Our proprietary technology, the EyeGate® II Delivery System, utilizes transscleral iontophoresis to deliver optimal therapeutic levels of drug directly into the targeted ocular tissue. It offers a potential alternative to current delivery modalities such as eye drops and ocular injections. More importantly, it overcomes many of the key limitations of such delivery methods, including:
Injection: safety risk, adverse patient experience (travel time, companion requirement, extended monitoring / office time prior to discharge) and impact on physician practice due to time and labor-intensive nature of procedure.
Compact, elegant, and easy-to-use, we believe the EyeGate® II Delivery System has the potential to deliver drugs non-invasively and quickly into the ocular tissues.
Based on technology originating at the Bascom Palmer Eye Institute at the University of Miami, the EyeGate® II Delivery System has been used in over 2,000 clinical treatments to-date, including more than 1,300 treatments delivering our lead therapeutic candidate, EGP-437.
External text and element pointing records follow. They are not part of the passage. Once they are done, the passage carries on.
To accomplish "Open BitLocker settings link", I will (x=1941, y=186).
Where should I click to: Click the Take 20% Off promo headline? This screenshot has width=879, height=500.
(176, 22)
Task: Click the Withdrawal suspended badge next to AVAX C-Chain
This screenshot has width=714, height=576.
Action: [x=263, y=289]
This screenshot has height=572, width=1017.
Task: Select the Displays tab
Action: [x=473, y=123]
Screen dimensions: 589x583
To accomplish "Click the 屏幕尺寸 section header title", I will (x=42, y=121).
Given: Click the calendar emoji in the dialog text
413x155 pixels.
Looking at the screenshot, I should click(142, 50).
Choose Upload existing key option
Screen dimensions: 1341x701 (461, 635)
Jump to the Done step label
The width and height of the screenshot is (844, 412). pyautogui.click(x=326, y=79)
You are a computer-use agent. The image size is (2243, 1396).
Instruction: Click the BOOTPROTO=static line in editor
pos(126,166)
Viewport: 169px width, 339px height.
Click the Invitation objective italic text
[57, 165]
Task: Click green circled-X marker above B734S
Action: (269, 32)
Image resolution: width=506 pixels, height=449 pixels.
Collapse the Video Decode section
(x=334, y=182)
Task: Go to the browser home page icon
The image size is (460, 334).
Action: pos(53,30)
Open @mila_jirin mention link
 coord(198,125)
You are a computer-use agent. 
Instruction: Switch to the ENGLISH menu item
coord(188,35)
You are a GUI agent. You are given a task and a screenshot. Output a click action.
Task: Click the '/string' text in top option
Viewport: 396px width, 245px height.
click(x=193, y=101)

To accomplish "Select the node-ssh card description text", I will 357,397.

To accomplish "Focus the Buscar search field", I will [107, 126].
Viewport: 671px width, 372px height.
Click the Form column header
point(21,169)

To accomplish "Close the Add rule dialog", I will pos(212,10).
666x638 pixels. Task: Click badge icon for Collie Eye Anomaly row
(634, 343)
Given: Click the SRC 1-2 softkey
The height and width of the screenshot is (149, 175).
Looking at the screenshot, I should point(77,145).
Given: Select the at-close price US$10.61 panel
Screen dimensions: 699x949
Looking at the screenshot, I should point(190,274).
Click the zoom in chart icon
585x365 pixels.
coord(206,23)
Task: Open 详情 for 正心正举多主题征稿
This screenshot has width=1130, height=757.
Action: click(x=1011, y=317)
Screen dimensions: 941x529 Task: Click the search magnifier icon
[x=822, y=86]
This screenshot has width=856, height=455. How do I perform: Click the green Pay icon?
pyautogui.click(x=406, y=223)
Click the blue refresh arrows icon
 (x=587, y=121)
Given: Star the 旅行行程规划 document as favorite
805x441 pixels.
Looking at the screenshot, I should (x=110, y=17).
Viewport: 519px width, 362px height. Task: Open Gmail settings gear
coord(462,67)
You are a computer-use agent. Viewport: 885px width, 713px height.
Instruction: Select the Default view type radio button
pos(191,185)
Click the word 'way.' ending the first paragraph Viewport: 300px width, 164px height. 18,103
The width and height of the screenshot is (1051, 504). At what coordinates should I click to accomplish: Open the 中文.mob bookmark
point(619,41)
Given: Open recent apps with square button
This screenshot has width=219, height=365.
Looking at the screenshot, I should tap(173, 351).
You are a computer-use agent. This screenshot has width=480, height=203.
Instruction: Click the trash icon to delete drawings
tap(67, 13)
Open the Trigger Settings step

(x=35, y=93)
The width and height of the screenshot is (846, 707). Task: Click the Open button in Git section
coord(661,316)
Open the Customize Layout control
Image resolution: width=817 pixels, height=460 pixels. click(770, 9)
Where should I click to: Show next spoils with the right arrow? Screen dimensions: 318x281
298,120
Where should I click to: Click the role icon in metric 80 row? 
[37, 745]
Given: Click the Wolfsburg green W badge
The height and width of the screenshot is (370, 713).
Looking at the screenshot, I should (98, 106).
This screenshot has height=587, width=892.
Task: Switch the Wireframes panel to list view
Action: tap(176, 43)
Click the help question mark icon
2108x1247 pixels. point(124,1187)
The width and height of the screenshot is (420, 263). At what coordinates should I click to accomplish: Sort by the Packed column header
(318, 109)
The system utilizes a low-level electrical current to deliver a specified amount of drug for each treatment. Iontophoresis is a concept that dates back to the 18th century, while the first transscleral (across the white of the eye) iontophoretic application for vitreal drug delivery was reported in 1943. The process involves applying an electrical current to an ionizable substance – one capable of carrying an electric charge – to increase its mobility across a biological membrane and, through electrorepulsion, drive a like-charged drug substance into the ocular tissue.
Based on our studies and other published research, ocular iontophoresis is capable of delivering substantially higher ocular drug concentrations than traditional topical applications, leading to greater bioavailability and more sustained therapeutic effect and reducing the frequency of dosing.
For example, based on the current standard of care for anterior uveitis, patients are required to give a minimum of 154 treatments of a topical corticosteroid delivered via drops over a 4-week period. In our Phase 3 non-inferiority trial of EGP-437 administered using the EyeGate® II Delivery System (corticosteroid delivered via iontophoresis), we achieved the same rate of response as the standard of care in only two treatments, with fewer incidences of elevated IOP.
Using our EyeGate® II Delivery System, treatments can be administered by a wider group of eye care practitioners. In-office preparation is simple and efficient, and can be completed by nursing or other office staff. Dosing takes approximately three minutes per eye, while total treatment time including preparation is roughly seven minutes per eye.